*Your assignment:*
The answer must be an exact copy of every entry.

(Input data Opens)

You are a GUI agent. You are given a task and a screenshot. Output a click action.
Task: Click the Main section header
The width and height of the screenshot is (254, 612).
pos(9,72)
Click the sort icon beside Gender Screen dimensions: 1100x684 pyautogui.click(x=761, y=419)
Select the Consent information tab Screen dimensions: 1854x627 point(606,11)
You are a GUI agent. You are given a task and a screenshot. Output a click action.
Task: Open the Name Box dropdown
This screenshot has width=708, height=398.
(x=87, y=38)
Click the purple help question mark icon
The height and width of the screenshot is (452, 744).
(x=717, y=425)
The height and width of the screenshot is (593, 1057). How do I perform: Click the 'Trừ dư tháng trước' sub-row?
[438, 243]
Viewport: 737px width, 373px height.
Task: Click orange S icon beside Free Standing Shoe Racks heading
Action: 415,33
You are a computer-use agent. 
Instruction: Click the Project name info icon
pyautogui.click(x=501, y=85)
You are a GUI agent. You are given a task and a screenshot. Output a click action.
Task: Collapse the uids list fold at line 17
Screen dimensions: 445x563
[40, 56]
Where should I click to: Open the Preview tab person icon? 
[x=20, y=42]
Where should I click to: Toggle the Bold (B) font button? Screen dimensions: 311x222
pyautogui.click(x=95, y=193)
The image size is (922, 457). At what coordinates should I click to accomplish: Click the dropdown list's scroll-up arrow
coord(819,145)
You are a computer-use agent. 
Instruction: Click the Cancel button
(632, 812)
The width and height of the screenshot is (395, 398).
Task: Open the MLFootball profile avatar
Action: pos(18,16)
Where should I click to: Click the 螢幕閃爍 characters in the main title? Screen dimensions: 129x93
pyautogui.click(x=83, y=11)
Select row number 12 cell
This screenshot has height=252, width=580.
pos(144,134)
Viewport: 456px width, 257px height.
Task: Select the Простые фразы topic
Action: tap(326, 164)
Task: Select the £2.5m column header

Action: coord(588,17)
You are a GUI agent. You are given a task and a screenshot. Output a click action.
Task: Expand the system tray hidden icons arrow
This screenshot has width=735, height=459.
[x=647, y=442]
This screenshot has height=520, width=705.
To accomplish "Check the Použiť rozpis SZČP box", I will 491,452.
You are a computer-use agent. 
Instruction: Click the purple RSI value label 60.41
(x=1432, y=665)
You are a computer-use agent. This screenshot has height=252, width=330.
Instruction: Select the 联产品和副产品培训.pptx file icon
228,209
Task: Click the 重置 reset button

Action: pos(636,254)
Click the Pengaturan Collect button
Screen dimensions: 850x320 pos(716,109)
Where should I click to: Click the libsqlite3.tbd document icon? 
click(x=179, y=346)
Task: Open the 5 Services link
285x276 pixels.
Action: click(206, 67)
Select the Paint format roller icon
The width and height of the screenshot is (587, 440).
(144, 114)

(Input data Closes)

*Written answer:*
You are a GUI agent. You are given a task and a screenshot. Output a click action.
Task: Click the Main section header
The width and height of the screenshot is (254, 612).
pos(9,72)
Click the sort icon beside Gender Screen dimensions: 1100x684 pyautogui.click(x=761, y=419)
Select the Consent information tab Screen dimensions: 1854x627 point(606,11)
You are a GUI agent. You are given a task and a screenshot. Output a click action.
Task: Open the Name Box dropdown
This screenshot has width=708, height=398.
(x=87, y=38)
Click the purple help question mark icon
The height and width of the screenshot is (452, 744).
(x=717, y=425)
The height and width of the screenshot is (593, 1057). How do I perform: Click the 'Trừ dư tháng trước' sub-row?
[438, 243]
Viewport: 737px width, 373px height.
Task: Click orange S icon beside Free Standing Shoe Racks heading
Action: 415,33
You are a computer-use agent. 
Instruction: Click the Project name info icon
pyautogui.click(x=501, y=85)
You are a GUI agent. You are given a task and a screenshot. Output a click action.
Task: Collapse the uids list fold at line 17
Screen dimensions: 445x563
[40, 56]
Where should I click to: Open the Preview tab person icon? 
[x=20, y=42]
Where should I click to: Toggle the Bold (B) font button? Screen dimensions: 311x222
pyautogui.click(x=95, y=193)
The image size is (922, 457). At what coordinates should I click to accomplish: Click the dropdown list's scroll-up arrow
coord(819,145)
You are a computer-use agent. 
Instruction: Click the Cancel button
(632, 812)
The width and height of the screenshot is (395, 398).
Task: Open the MLFootball profile avatar
Action: pos(18,16)
Where should I click to: Click the 螢幕閃爍 characters in the main title? Screen dimensions: 129x93
pyautogui.click(x=83, y=11)
Select row number 12 cell
This screenshot has height=252, width=580.
pos(144,134)
Viewport: 456px width, 257px height.
Task: Select the Простые фразы topic
Action: tap(326, 164)
Task: Select the £2.5m column header

Action: coord(588,17)
You are a GUI agent. You are given a task and a screenshot. Output a click action.
Task: Expand the system tray hidden icons arrow
This screenshot has width=735, height=459.
[x=647, y=442]
This screenshot has height=520, width=705.
To accomplish "Check the Použiť rozpis SZČP box", I will 491,452.
You are a computer-use agent. 
Instruction: Click the purple RSI value label 60.41
(x=1432, y=665)
You are a computer-use agent. This screenshot has height=252, width=330.
Instruction: Select the 联产品和副产品培训.pptx file icon
228,209
Task: Click the 重置 reset button

Action: pos(636,254)
Click the Pengaturan Collect button
Screen dimensions: 850x320 pos(716,109)
Where should I click to: Click the libsqlite3.tbd document icon? 
click(x=179, y=346)
Task: Open the 5 Services link
285x276 pixels.
Action: click(206, 67)
Select the Paint format roller icon
The width and height of the screenshot is (587, 440).
(144, 114)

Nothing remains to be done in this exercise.